### TASK TO COMPLETE
Isolate every line in the data with the string "button" and copy it.

### Excerpts from a dataset

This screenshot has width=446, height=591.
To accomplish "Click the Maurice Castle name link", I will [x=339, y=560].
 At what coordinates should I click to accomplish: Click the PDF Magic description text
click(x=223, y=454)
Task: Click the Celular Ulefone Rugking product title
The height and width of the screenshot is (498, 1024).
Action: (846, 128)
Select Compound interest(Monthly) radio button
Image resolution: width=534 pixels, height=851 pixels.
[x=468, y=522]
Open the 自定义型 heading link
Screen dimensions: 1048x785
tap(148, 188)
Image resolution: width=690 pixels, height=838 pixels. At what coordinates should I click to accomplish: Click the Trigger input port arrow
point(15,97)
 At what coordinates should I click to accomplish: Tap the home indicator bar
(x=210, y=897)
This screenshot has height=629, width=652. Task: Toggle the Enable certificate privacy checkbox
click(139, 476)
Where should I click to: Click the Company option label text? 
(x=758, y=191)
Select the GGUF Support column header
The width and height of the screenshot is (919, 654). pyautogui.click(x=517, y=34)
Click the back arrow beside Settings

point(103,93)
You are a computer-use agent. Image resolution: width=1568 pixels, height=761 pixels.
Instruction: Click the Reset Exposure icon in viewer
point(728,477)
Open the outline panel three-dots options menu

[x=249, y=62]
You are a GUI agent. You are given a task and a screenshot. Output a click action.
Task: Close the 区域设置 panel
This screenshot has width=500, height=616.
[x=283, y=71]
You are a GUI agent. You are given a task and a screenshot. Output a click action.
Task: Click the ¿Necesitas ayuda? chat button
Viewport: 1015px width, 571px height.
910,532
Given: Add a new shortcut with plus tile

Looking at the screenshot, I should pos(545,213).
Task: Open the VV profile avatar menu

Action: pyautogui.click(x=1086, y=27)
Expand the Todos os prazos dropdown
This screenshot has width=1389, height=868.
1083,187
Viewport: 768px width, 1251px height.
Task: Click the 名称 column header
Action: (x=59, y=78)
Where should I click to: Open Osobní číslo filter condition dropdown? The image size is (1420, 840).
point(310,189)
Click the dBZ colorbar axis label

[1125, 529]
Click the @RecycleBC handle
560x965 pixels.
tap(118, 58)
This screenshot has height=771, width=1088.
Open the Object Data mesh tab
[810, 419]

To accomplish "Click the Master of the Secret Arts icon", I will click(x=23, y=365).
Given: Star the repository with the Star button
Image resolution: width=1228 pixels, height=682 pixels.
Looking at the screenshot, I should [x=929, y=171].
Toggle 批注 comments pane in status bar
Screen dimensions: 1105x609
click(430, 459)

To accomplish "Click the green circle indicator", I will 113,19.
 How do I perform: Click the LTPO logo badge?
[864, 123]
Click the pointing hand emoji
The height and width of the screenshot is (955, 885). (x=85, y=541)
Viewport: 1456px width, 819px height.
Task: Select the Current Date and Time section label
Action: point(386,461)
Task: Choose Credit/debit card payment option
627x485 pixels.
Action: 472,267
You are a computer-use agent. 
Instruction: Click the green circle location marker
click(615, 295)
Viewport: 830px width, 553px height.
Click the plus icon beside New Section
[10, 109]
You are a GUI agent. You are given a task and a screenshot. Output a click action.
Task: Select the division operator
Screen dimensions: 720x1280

### RESULT OF THE EXERCISE
Select Compound interest(Monthly) radio button
Task: Click the ¿Necesitas ayuda? chat button
Given: Star the repository with the Star button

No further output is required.